Quand l’Etat viole ses lois

L’Autorité de la concurrence a adressé au Conseil de la concurrence une copie du rapport et une saisine faisant état de la décision envisagée concernant l’affaire des huiles. On enterre une institution et on lui adresse une lettre posthume l’invitant à  se manifester d’outre-tombe.

Publié le


Mis à jour le

Une bizarrerie institutionnelle, je vous dis. Une bizarrerie, de celles que nous réserve le paysage de nos institutions. Une histoire à dormir debout. Suivez-moi. En l’an 2002, un Conseil de la concurrence a été créé par la force d’une loi, portant le numéro 06-99, conçue par l’administration après plus de cinq années de concertation, adoptée par le gouvernement après moult versions, et finalement votée par les deux chambres à une écrasante majorité. La configuration, la composition et les prérogatives de ce conseil ne s’inspiraient pas de ces best practices que sont les autorités de régulation indépendantes. Perfectible, il l’était, mais sa naissance participait de ce mouvement d’innovation juridique qu’appelaient les mutations de notre économie d’un modèle administré à un modèle ouvert. Une loi qui s’imposait, parce que l’on sortait d’un régime de contrôle des prix. Elle redonnait aux entreprises le pouvoir de définir librement leurs prix, d’en faire un vecteur de conquête de marchés dans un environnement transparent. L’Etat souhaitait disposer d’un système de veille contre les pratiques anticoncurrentielles des entreprises. Façon de promouvoir l’efficacité économique et de protéger les intérêts du consommateur. Un conseil qui s’imposait dans ce nouveau régime de l’économie marocaine, ouverte, efficiente, transparente…Vous connaissez tous les qualificatifs que l’on ressasse dans les discours officiels pour se convaincre de la modernisation de nos institutions

Toujours est-il que le Premier ministre nomme le président et les membres du conseil. L’institution est dotée d’un nouveau bâtiment, flambant neuf. Tout est mis en œuvre pour que l’instance s’acquitte convenablement de ses missions.
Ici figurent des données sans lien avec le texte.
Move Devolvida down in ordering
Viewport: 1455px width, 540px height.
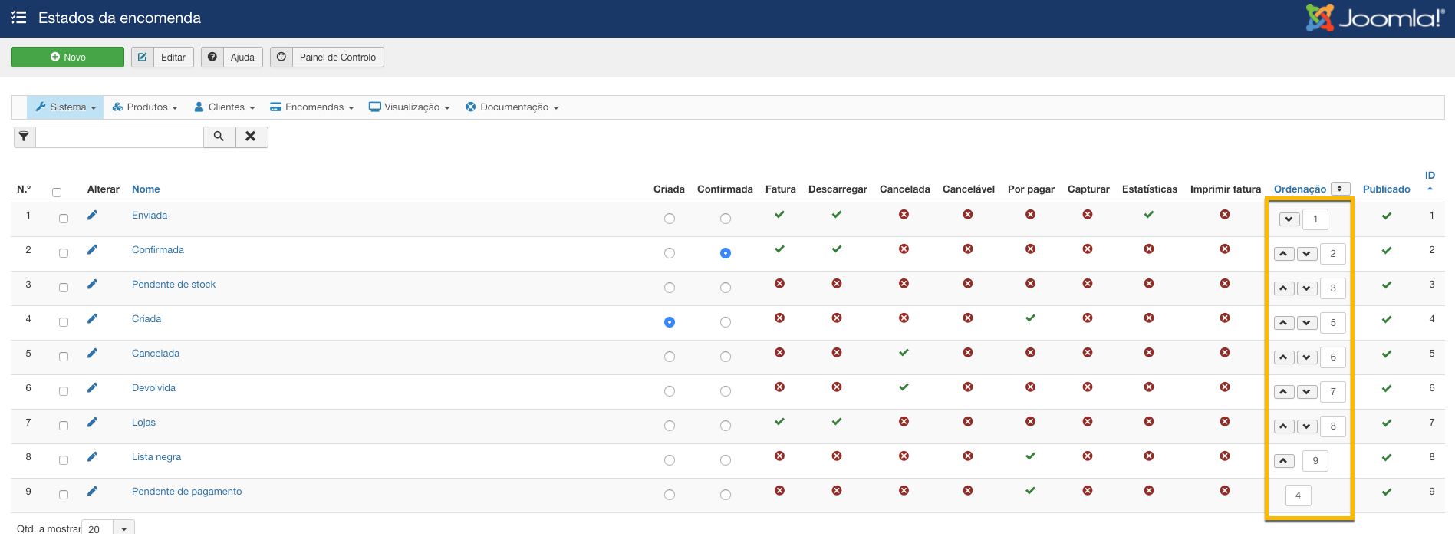1306,392
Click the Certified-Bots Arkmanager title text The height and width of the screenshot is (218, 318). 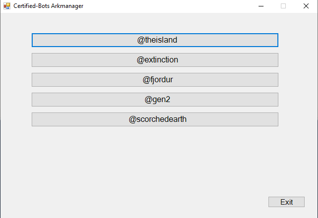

Tout sauf l’essentiel. L’exercice effectif de ses prérogatives. Pourquoi ? Allez demander à son président. Sitôt désigné, il décide de mettre la clé sous le paillasson et s’en va cultiver son jardin. Il crie sur les toits qu’il ne veut pas de cette responsabilité, qu’il ne croit pas à son opportunité. A son seul actif, un règlement intérieur qui cadenasse le fonctionnement du conseil… Seul «Monsieur le Président» a le pouvoir de convoquer les instances du conseil. On a du mal à croire qu’un petit bout d’article d’un règlement bloque une institution créée par une loi. Pourtant, c’est du vécu. Face à cette entorse à la hiérarchie des normes juridiques, les juristes en perdent leur latin. Cela paraît insensé, mais le fonctionnement d’une institution publique est à la merci d’un état d’âme. Cinq années passent sans que les géniteurs de cet organe ne manifestent la volonté d’insuffler de la vie à ce mort-né. Bizarrerie. Ni le gouvernement ni le Parlement ne prennent acte de la désinvolture d’un président et ne décident de réactiver l’institution. Quelques membres du conseil osent se prononcer sur ce mounkar. Ils prêchent dans le désert.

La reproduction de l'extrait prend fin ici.